- [Objective] Copy the lines of the records below exactly as they appear, from the line containing "Screen dimensions: 1146x823" through the line containing "Looking at the screenshot, I should point(129,240).", inclusive.

— START OF Data extract —

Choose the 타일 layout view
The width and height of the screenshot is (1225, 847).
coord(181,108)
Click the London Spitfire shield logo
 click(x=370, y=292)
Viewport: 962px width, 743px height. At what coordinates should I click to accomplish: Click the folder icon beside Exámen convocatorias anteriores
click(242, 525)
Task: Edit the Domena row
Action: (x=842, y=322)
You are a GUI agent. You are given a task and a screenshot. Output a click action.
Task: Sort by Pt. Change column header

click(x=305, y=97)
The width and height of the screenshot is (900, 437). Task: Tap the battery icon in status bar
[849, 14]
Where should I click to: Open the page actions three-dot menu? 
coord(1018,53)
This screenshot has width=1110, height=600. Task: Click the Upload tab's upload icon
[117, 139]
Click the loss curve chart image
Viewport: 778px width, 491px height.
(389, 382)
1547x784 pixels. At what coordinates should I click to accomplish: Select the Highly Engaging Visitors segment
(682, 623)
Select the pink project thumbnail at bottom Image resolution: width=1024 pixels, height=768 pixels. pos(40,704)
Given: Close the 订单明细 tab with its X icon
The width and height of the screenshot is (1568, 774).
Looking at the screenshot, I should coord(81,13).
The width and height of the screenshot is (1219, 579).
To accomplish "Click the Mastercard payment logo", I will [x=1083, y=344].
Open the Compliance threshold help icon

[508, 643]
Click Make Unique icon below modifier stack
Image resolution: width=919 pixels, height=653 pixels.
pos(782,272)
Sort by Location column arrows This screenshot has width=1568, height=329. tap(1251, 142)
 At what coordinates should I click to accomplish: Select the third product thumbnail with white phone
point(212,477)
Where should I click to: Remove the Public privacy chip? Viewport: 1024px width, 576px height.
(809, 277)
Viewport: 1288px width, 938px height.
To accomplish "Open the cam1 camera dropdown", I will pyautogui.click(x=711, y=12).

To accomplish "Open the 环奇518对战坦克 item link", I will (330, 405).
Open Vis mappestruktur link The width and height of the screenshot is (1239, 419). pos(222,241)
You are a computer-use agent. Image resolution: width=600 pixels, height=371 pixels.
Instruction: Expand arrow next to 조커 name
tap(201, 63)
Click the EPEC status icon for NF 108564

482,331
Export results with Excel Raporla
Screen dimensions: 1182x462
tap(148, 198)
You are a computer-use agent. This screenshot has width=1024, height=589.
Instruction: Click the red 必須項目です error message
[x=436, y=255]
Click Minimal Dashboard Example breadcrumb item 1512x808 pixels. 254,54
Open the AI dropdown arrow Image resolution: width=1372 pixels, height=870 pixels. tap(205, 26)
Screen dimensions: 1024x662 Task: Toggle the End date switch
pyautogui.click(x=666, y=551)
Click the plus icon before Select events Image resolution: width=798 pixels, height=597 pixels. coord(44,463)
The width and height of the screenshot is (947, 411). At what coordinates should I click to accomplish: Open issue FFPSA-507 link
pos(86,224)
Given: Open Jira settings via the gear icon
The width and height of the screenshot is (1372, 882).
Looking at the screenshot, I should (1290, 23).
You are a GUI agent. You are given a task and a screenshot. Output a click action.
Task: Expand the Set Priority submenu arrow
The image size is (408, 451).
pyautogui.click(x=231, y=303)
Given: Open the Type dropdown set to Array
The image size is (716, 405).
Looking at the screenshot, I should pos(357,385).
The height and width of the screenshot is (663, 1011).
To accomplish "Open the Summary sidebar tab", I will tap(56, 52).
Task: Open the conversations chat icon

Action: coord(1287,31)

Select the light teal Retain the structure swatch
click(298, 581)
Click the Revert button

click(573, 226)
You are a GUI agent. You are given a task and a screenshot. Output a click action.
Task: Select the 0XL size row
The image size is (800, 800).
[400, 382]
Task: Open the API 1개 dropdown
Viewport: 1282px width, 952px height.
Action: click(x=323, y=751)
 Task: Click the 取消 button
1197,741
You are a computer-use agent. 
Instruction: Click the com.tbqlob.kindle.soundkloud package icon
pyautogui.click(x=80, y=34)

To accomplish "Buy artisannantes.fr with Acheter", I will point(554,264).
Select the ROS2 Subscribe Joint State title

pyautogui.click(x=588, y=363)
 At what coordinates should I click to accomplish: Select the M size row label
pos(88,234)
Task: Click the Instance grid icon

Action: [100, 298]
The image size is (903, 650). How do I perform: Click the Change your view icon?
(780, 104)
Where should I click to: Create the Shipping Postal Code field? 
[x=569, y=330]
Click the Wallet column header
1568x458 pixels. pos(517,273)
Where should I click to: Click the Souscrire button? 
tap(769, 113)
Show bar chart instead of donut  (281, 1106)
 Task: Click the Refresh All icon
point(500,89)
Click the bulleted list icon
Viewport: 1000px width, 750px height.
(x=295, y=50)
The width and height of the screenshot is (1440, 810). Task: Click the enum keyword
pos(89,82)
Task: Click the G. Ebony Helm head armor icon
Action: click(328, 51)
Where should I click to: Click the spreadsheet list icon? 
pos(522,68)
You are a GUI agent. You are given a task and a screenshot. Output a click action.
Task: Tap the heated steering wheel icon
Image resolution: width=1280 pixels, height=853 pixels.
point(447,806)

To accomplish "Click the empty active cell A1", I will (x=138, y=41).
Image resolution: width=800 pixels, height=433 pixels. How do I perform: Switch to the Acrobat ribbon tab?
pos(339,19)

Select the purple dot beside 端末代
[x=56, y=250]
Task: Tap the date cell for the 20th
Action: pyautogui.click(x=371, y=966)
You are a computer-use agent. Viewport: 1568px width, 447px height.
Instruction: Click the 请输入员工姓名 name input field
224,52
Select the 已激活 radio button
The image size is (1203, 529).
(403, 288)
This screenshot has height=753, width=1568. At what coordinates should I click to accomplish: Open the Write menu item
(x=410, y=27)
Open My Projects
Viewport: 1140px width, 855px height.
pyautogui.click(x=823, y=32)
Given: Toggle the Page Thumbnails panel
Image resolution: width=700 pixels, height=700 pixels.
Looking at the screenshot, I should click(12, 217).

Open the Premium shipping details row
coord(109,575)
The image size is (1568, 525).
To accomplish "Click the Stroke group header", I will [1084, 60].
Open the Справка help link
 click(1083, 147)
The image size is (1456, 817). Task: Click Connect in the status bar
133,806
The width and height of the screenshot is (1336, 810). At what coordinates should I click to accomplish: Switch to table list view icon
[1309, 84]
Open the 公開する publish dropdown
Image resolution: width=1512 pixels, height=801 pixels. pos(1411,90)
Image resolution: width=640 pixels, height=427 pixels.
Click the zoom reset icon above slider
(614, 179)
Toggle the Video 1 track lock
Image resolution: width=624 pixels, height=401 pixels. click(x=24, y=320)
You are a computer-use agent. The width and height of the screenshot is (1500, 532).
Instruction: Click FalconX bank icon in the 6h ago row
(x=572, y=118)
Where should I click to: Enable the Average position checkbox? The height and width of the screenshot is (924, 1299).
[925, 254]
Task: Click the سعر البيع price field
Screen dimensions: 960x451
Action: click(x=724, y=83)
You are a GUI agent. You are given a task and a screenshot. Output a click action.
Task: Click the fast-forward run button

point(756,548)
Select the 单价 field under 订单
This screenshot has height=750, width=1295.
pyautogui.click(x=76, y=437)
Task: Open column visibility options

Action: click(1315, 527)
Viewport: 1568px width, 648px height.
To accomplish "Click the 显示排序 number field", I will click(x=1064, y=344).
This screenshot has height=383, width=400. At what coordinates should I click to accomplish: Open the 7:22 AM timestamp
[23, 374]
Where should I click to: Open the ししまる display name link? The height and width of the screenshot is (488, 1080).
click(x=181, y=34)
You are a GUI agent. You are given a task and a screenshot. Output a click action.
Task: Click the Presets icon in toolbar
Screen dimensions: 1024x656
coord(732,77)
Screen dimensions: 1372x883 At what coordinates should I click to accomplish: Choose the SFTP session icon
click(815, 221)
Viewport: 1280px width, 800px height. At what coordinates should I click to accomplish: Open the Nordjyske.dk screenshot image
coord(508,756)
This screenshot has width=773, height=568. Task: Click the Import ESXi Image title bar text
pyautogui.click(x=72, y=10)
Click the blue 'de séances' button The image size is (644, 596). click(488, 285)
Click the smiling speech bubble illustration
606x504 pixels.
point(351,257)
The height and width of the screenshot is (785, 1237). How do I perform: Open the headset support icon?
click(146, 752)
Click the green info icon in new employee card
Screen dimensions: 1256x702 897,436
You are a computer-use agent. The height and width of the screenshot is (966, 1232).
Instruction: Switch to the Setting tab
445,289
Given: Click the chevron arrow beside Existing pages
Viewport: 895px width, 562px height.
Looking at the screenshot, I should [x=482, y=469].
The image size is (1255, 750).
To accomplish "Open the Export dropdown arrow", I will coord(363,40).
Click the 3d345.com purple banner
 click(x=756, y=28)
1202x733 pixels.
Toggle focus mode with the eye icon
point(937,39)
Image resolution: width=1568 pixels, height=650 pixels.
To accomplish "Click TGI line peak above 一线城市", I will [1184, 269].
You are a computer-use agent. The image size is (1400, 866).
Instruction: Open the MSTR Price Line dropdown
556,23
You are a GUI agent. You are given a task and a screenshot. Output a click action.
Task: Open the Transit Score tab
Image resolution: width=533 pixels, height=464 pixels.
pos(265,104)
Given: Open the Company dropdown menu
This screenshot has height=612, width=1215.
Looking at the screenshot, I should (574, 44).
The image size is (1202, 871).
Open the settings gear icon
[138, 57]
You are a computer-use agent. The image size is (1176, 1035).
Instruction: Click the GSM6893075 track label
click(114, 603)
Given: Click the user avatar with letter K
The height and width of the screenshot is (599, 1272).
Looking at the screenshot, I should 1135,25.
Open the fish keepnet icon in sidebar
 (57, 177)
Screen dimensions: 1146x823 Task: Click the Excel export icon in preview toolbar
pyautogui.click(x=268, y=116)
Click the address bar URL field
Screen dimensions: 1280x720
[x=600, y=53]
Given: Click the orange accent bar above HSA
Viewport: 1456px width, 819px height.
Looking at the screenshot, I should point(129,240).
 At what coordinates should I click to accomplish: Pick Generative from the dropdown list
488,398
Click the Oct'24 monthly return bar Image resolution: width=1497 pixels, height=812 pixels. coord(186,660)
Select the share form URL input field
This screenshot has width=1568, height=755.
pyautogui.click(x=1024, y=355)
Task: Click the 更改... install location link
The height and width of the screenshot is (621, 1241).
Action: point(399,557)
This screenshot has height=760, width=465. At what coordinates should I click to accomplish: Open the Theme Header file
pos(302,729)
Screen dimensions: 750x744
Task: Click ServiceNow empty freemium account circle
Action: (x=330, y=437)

— END OF Data extract —

- [Worked solution]
Screen dimensions: 1146x823 Task: Click the Excel export icon in preview toolbar
pyautogui.click(x=268, y=116)
Click the address bar URL field
Screen dimensions: 1280x720
[x=600, y=53]
Given: Click the orange accent bar above HSA
Viewport: 1456px width, 819px height.
Looking at the screenshot, I should point(129,240).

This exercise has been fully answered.